◆ Information given

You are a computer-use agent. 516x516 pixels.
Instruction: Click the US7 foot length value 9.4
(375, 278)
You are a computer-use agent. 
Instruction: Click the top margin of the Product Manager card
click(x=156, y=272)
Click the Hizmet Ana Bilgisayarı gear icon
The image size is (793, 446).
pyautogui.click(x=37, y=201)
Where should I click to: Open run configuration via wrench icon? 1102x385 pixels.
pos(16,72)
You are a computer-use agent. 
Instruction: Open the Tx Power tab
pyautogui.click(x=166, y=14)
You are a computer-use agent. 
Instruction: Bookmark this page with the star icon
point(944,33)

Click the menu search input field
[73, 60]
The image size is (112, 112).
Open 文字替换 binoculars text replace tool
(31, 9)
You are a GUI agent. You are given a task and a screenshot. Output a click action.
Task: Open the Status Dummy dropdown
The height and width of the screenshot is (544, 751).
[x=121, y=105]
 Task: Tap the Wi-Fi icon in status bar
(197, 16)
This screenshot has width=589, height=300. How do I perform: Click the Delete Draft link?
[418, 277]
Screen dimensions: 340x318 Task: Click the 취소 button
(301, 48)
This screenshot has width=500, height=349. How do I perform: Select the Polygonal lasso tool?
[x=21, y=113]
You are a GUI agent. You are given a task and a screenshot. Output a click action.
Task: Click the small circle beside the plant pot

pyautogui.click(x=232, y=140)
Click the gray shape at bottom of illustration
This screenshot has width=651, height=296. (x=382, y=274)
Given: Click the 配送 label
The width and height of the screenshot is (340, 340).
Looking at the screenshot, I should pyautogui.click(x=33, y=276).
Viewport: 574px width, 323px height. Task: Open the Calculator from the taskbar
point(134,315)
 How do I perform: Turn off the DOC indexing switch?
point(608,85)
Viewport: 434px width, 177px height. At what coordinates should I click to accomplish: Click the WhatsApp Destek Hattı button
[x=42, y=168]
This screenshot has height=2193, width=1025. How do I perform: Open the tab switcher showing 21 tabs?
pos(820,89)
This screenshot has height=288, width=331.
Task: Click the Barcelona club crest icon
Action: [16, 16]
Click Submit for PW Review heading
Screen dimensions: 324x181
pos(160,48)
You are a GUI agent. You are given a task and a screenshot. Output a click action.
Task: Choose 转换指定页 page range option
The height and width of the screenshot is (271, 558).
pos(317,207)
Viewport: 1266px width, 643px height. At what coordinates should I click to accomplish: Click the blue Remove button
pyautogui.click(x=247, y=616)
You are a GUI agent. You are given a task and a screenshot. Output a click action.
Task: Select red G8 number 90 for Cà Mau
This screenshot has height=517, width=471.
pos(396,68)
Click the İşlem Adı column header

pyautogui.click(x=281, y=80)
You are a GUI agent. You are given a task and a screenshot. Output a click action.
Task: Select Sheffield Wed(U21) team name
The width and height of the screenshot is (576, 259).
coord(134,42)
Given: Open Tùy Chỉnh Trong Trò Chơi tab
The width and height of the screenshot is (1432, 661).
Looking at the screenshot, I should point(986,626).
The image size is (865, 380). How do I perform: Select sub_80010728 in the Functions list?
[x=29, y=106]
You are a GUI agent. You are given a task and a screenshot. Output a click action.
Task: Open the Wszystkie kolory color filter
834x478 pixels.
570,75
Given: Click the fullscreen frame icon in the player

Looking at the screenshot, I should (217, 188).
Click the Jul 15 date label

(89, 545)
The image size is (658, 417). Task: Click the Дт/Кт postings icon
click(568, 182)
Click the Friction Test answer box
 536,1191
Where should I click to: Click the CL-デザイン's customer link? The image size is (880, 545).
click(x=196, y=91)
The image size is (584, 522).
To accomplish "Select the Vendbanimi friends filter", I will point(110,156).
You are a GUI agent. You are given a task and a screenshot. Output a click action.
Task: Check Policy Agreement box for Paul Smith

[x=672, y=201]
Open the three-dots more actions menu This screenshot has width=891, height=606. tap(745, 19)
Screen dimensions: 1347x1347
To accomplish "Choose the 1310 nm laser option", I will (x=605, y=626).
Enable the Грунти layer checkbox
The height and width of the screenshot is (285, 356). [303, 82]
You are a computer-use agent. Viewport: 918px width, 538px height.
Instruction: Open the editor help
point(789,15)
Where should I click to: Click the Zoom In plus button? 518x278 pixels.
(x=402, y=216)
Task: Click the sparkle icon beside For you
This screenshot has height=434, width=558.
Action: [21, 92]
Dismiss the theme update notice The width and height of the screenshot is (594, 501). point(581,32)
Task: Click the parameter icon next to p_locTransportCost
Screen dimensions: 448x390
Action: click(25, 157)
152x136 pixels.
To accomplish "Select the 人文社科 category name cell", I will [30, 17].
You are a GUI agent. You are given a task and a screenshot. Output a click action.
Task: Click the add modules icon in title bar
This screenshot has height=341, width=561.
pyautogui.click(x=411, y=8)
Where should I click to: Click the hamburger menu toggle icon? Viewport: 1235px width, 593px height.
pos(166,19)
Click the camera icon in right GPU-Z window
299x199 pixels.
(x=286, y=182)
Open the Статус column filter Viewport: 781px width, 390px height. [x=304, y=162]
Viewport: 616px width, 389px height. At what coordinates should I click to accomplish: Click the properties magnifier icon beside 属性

◆ What is expected
Repeat each entry above, keeping every word exact.

◆ Exercise output
You are a computer-use agent. 516x516 pixels.
Instruction: Click the US7 foot length value 9.4
(375, 278)
You are a computer-use agent. 
Instruction: Click the top margin of the Product Manager card
click(x=156, y=272)
Click the Hizmet Ana Bilgisayarı gear icon
The image size is (793, 446).
pyautogui.click(x=37, y=201)
Where should I click to: Open run configuration via wrench icon? 1102x385 pixels.
pos(16,72)
You are a computer-use agent. 
Instruction: Open the Tx Power tab
pyautogui.click(x=166, y=14)
You are a computer-use agent. 
Instruction: Bookmark this page with the star icon
point(944,33)

Click the menu search input field
[73, 60]
The image size is (112, 112).
Open 文字替换 binoculars text replace tool
(31, 9)
You are a GUI agent. You are given a task and a screenshot. Output a click action.
Task: Open the Status Dummy dropdown
The height and width of the screenshot is (544, 751).
[x=121, y=105]
 Task: Tap the Wi-Fi icon in status bar
(197, 16)
This screenshot has width=589, height=300. How do I perform: Click the Delete Draft link?
[418, 277]
Screen dimensions: 340x318 Task: Click the 취소 button
(301, 48)
This screenshot has width=500, height=349. How do I perform: Select the Polygonal lasso tool?
[x=21, y=113]
You are a GUI agent. You are given a task and a screenshot. Output a click action.
Task: Click the small circle beside the plant pot

pyautogui.click(x=232, y=140)
Click the gray shape at bottom of illustration
This screenshot has width=651, height=296. (x=382, y=274)
Given: Click the 配送 label
The width and height of the screenshot is (340, 340).
Looking at the screenshot, I should pyautogui.click(x=33, y=276).
Viewport: 574px width, 323px height. Task: Open the Calculator from the taskbar
point(134,315)
 How do I perform: Turn off the DOC indexing switch?
point(608,85)
Viewport: 434px width, 177px height. At what coordinates should I click to accomplish: Click the WhatsApp Destek Hattı button
[x=42, y=168]
This screenshot has height=2193, width=1025. How do I perform: Open the tab switcher showing 21 tabs?
pos(820,89)
This screenshot has height=288, width=331.
Task: Click the Barcelona club crest icon
Action: [16, 16]
Click Submit for PW Review heading
Screen dimensions: 324x181
pos(160,48)
You are a GUI agent. You are given a task and a screenshot. Output a click action.
Task: Choose 转换指定页 page range option
The height and width of the screenshot is (271, 558).
pos(317,207)
Viewport: 1266px width, 643px height. At what coordinates should I click to accomplish: Click the blue Remove button
pyautogui.click(x=247, y=616)
You are a GUI agent. You are given a task and a screenshot. Output a click action.
Task: Select red G8 number 90 for Cà Mau
This screenshot has height=517, width=471.
pos(396,68)
Click the İşlem Adı column header

pyautogui.click(x=281, y=80)
You are a GUI agent. You are given a task and a screenshot. Output a click action.
Task: Select Sheffield Wed(U21) team name
The width and height of the screenshot is (576, 259).
coord(134,42)
Given: Open Tùy Chỉnh Trong Trò Chơi tab
The width and height of the screenshot is (1432, 661).
Looking at the screenshot, I should point(986,626).
The image size is (865, 380). How do I perform: Select sub_80010728 in the Functions list?
[x=29, y=106]
You are a GUI agent. You are given a task and a screenshot. Output a click action.
Task: Open the Wszystkie kolory color filter
834x478 pixels.
570,75
Given: Click the fullscreen frame icon in the player

Looking at the screenshot, I should (217, 188).
Click the Jul 15 date label

(89, 545)
The image size is (658, 417). Task: Click the Дт/Кт postings icon
click(568, 182)
Click the Friction Test answer box
 536,1191
Where should I click to: Click the CL-デザイン's customer link? The image size is (880, 545).
click(x=196, y=91)
The image size is (584, 522).
To accomplish "Select the Vendbanimi friends filter", I will point(110,156).
You are a GUI agent. You are given a task and a screenshot. Output a click action.
Task: Check Policy Agreement box for Paul Smith

[x=672, y=201]
Open the three-dots more actions menu This screenshot has width=891, height=606. tap(745, 19)
Screen dimensions: 1347x1347
To accomplish "Choose the 1310 nm laser option", I will (x=605, y=626).
Enable the Грунти layer checkbox
The height and width of the screenshot is (285, 356). [303, 82]
You are a computer-use agent. Viewport: 918px width, 538px height.
Instruction: Open the editor help
point(789,15)
Where should I click to: Click the Zoom In plus button? 518x278 pixels.
(x=402, y=216)
Task: Click the sparkle icon beside For you
This screenshot has height=434, width=558.
Action: [21, 92]
Dismiss the theme update notice The width and height of the screenshot is (594, 501). point(581,32)
Task: Click the parameter icon next to p_locTransportCost
Screen dimensions: 448x390
Action: click(25, 157)
152x136 pixels.
To accomplish "Select the 人文社科 category name cell", I will [30, 17].
You are a GUI agent. You are given a task and a screenshot. Output a click action.
Task: Click the add modules icon in title bar
This screenshot has height=341, width=561.
pyautogui.click(x=411, y=8)
Where should I click to: Click the hamburger menu toggle icon? Viewport: 1235px width, 593px height.
pos(166,19)
Click the camera icon in right GPU-Z window
299x199 pixels.
(x=286, y=182)
Open the Статус column filter Viewport: 781px width, 390px height. [x=304, y=162]
Viewport: 616px width, 389px height. At what coordinates should I click to accomplish: Click the properties magnifier icon beside 属性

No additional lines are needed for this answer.